One of the reasons I like them still are verses like this:
He was a short order cook, and not too much to look at
And he traded in his foot, for a medal in the war
He loved a girl named Lila, in a bar across the highway
And you ought to see him smilin' at her comin' through the door
Lila always knew, she wasn't no ravin' beauty
She traded in her virtue to a trucker at sixteen
But she forgets to remember how he left her off in Denver
When she sees her Cooky smilin' as she opens up the screen
And he says
"Hi Lila, how about a cup of coffee?
Take a load off, take your shoes off, here's the sugar and the cream"
Cooky's been to war and Lila's been to Denver
And both of them are casualties of someone else's dream
During last weekend I sorted my albums once again and I found a two albums by Muddy Waters I didn't listen to for ages. Looking at all these very old albums I realized that I have a copy of Muddy Water's London Sessions a collaboration with young musicians deeply based in blues like Rory Gallagher and Stevie Winwood. After listening to this record again I got attracted to this kind of music once again. Muddy Waters had a huge influence to all the early 60's blues musicians and he was one of the first ones who played an electric blues guitar. After listening to his songs again I ask myself what is the attraction to his music still? Probably because it is music that is actually true and comes from deep of his heart.
There are less bands that impressed me with their very unique sound during many decades. One of them are Glasgow's The Pastels. Formed an another independent guitar based band their sound grew more and more subtle. The reason is probably their collaboration with other bands and theatre productions. Anyway, a band that should be featured often because they made timeless music.

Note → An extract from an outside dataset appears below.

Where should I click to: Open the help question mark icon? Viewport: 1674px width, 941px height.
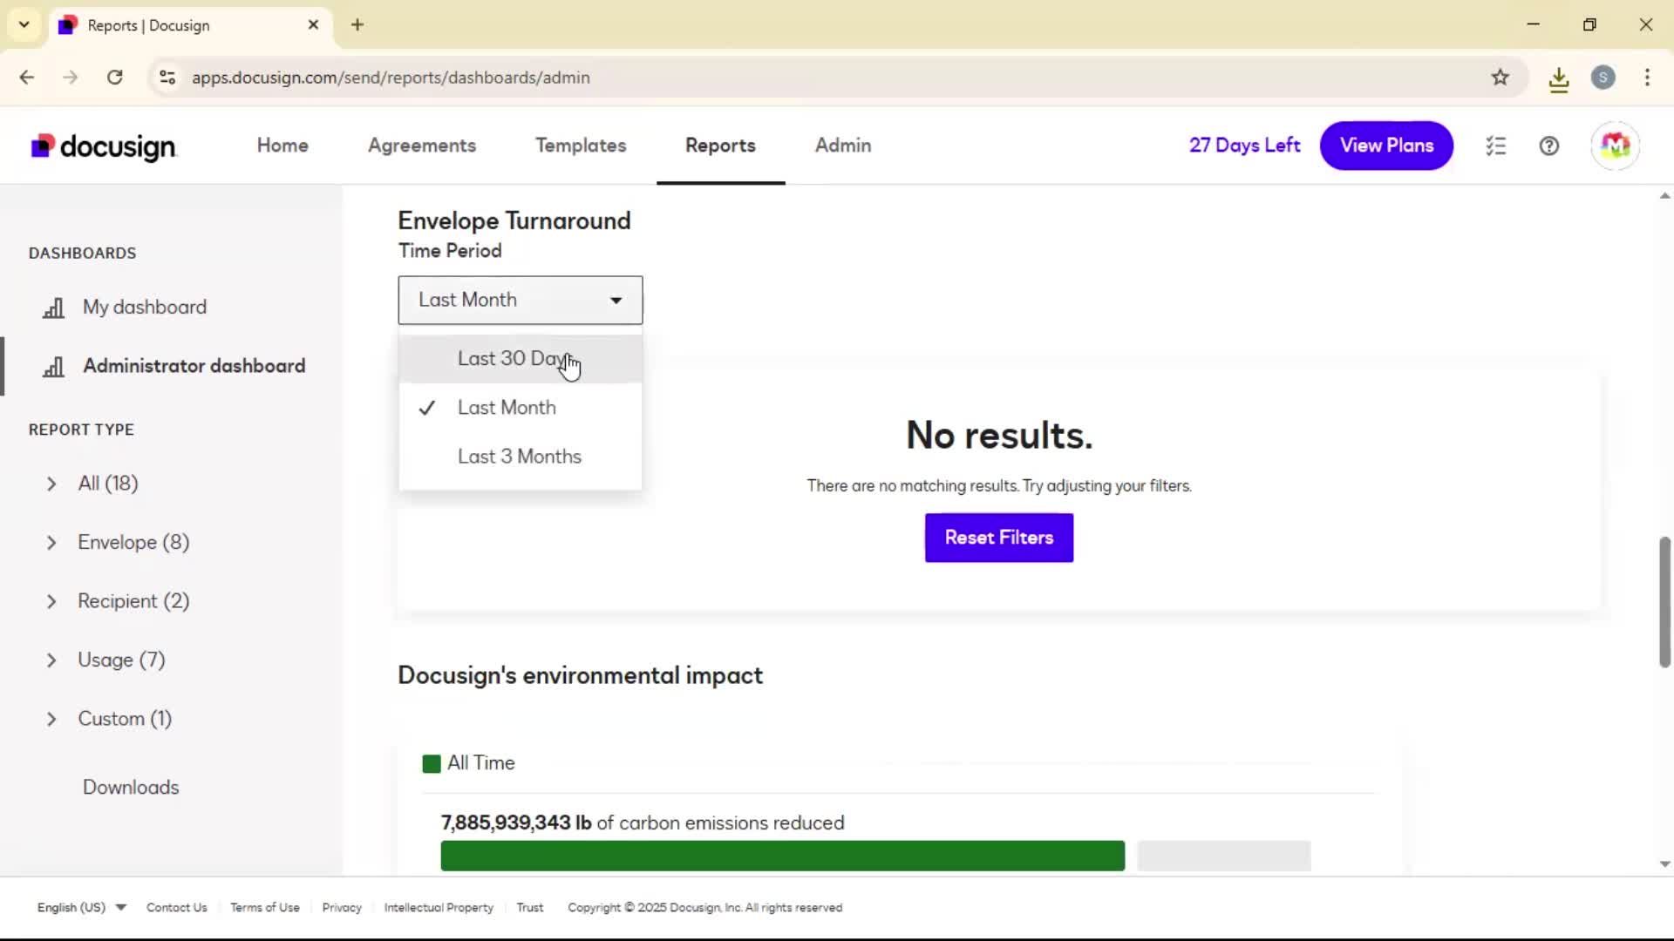click(1549, 146)
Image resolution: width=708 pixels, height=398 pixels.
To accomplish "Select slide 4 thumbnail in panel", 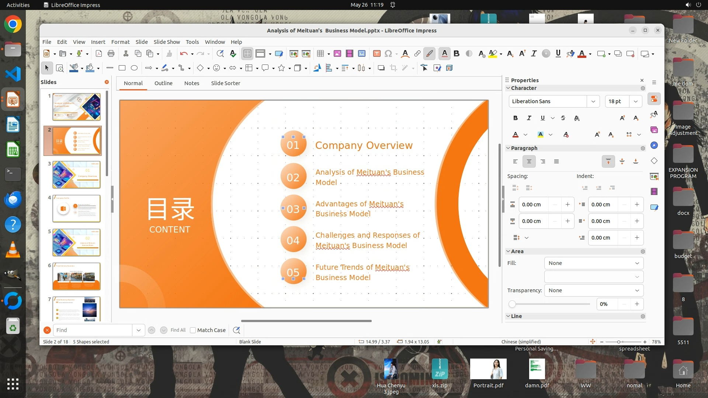I will pos(76,209).

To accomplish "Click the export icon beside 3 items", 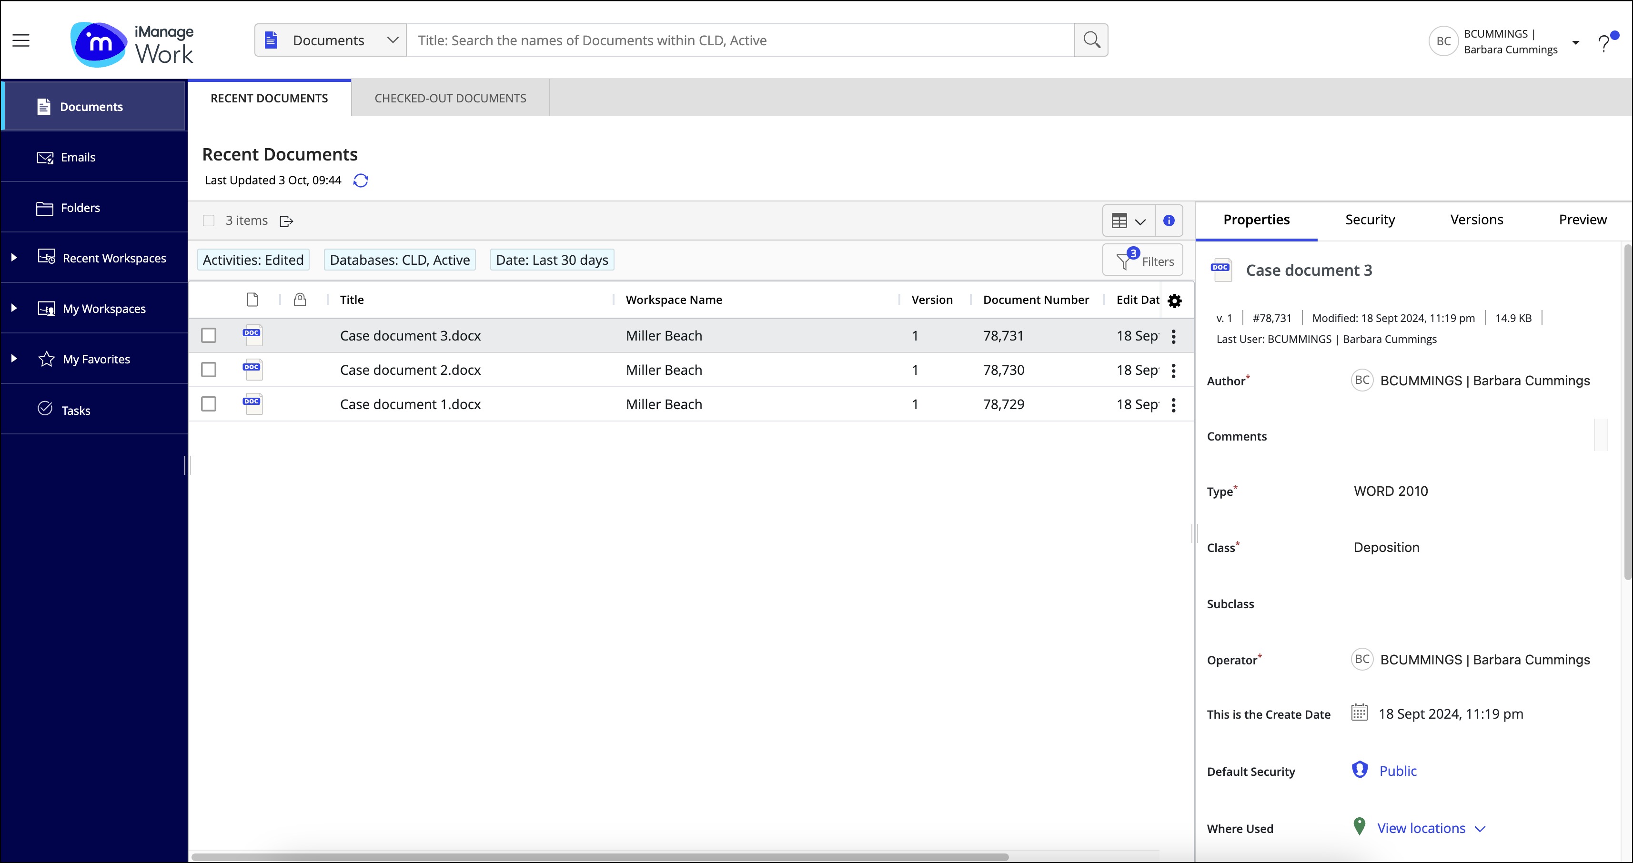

Dessa was a new name to me when I listened the first time to her new song Fire Drill. She's an American rapper, singer and spoken words artist. On this song she combines spoken word lyric with a mighty pop-hook over a guitar playing in an Arabic style.
The bygone days I rummaged in the Peel archives and got into a band that was always in my mind of their biggest success with Saturday Night Beneath The Plastic Palm Trees in the late 70's. It is a song I love still I heard it almost 40 years ago. For me they made the sound a lot of people could agree with. Trained on the stage in the late pub rock scene they were above the average of the very most other bands (and there were a lot) at these days. Listening to these songs again makes me wonder why they didn't made it grade.